The Completely Fair Scheduler
hichetu writes "Kernel trap has a nice summary of what is going on behind the scenes to change the Linux Scheduler. The O(1) Linux scheduler is going to be changed so that it is fair to interactive tasks. You will be surprised to know that O(1) is really too good not to have any side-effects on fairness to all tasks."
I thought Linux used Cron as a scheduler ?
If scheduling was completely fair, this would have been a frist ps0t.
Free software: because some processes are more equal than others.
You will be surprised to know that O(1) is really too good not to have any side-effects on fairness to all tasks.
No I won't, because I don't know what the hell it means.
Hah! In your face, Taco!
Will the new scheduler be more efficient at scheduling single processes across a multi-core system?
On another not[e], when are we going to be able to build a default kernel capable of low latency I/O for A/V work?
Linux really doesn't need a new process scheduler. What it could really do with is I/O prioritisation. Windows now has it, so there's no excuse. CPU power is fairly abundant these days so managing its usage is less of an issue than it used to be, but I/O bandwidth is often in short supply and I/O-bound applications can choke a system and make interactive processes a pain in the ass to use. I'd like to see some way of reserving and limiting bandwidth to particular devices for particular processes. And an equivalent of "top" for monitoring processes' I/O activity would also be extremely handy... as far as I know, the system calls don't even exist in the kernel to do this yet.
This new scheduler may have 'Ingo Molnar' written all over it but I'll be giving the credit to ck!
It's a very interesting phenomenon.
After enough number of iterations trying to optimize a software program to do everything very well compared to the base "naive" solution, you end up with an OS that does everything poorly.
It's counterintuitive, but we see it it every day around us.
Doing a constant time reevaluation for n processes is still O(n) whether you do it individually or at once. Granted you don't have a pause as all processes are reevaluated but the amount of work the scheduler does is NOT independent of the # of processes.
I would love to know how the algorithm actually works. Is this just a new data structure for organizing the processes, or is there other stuff involved?
Inventions have long since reached their limit, and I see no hope for further development.-- Frontinus, 1st cent. AD
On Multics, tasks that used up their CPU were put in a lower priority run queue and tasks that didn't use up their CPU time were put into a higher priority run queue.
So interactive tasks naturally floated to the top and compute bound tasks naturally sank.
(Anyone remember Multics?)
I want a nice-like utility that works for more than just CPU time. I want to be able to do hddnice -5 firefox and networknice -7 pr0ndownloader. Why can't the principles of nice work for various forms of I/O scheduling as well as CPU scheduling? Does anyone know of a Unix that has these sorts of things.

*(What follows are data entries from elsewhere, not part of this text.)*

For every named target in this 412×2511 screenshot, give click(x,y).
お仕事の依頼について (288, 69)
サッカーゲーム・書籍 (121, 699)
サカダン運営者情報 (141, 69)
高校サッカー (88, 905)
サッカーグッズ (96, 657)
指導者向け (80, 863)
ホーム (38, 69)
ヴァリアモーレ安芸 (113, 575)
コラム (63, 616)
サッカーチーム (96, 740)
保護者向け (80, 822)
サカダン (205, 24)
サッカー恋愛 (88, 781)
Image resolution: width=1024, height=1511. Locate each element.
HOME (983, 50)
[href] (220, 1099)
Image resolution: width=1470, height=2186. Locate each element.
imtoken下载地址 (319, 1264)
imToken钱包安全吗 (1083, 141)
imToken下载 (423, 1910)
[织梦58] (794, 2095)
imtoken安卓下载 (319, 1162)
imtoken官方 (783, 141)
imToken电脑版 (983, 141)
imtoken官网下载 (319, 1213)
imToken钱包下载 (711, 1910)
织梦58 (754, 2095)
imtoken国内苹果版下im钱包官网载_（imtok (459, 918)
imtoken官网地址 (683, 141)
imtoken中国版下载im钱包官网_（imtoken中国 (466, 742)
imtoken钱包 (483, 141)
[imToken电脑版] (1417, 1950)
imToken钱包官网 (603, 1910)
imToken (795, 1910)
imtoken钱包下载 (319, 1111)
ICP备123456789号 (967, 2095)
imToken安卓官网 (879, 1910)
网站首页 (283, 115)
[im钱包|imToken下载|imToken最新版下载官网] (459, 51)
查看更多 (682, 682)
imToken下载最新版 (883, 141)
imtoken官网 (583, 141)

I just hate it when my system is unresponsive because some process, which is niced into all get out, is swapping like crazy, and is allowed to do so because "it's not using CPU time". Bah!
This sort of scheduler is more suited for desktops, where you want everything to react responsively at the cost of lower throughput.
Would have modded up myself if I had the points to do it.
FTA:
>> [...] the core scheduler got smaller by more than 700 lines:
Someone who I respect tremendously once said
"Perfection is attained when you remove everything that is not essential"
I have to agree
I don't know the meaning of the word 'don't' - J
GP: Can't we just give the processes weapons and let them decide which follows?
P: That is actually the kind of question that my Operations Research professor (who also did a lot of work in CPU simulation and performance estimating) used to throw onto final exams as the "separate the B+ from the A" question. If your answer was interesting enough he would send you over to one of his Masters candidates to see if it could be taken any further. So I wouldn't count your suggestion out from the start!
Behold: The Mother of All Possible Comp Sci Flame Wars: The Darwinistically Selected Genetic Algorithms -vs- the Intelligently Designed Algorithms.
Bumper Stickers $4.95; T-Shirts $19.95:
It doesn't, it relates to the particular implementation used in Linux, which has a constant complexity. The new scheduler uses RB-trees, which would make it O(log(N)) for insertion.
- These characters were randomly selected.
No, I think I'll wait for the unbelievably fair scheduler, or perhaps the ridiculously fair scheduler.
The current O(1) schedule is not entirely fair to attain so named O(1) performance. That's how jackass.
Money is the root of all evil?
You are incorrect because the act of scheduling the next process to run requires constant time regardless of how many processes there are. The O(1) refers to this, correctly.
The reason this is important, and the reason they are worried about the act of scheduling the next process rather than time complexity over all N processes, is that if scheduling the next process were not constant time, the percentage of time spent scheduling the next process would grow larger as you added more processes. That's fine if you're on a desktop system and you go from 100 to 200, but as the number starts getting large on (say) big servers, you start running into a situation where all your CPUs are perpetually tied up trying to figure out what process to run next.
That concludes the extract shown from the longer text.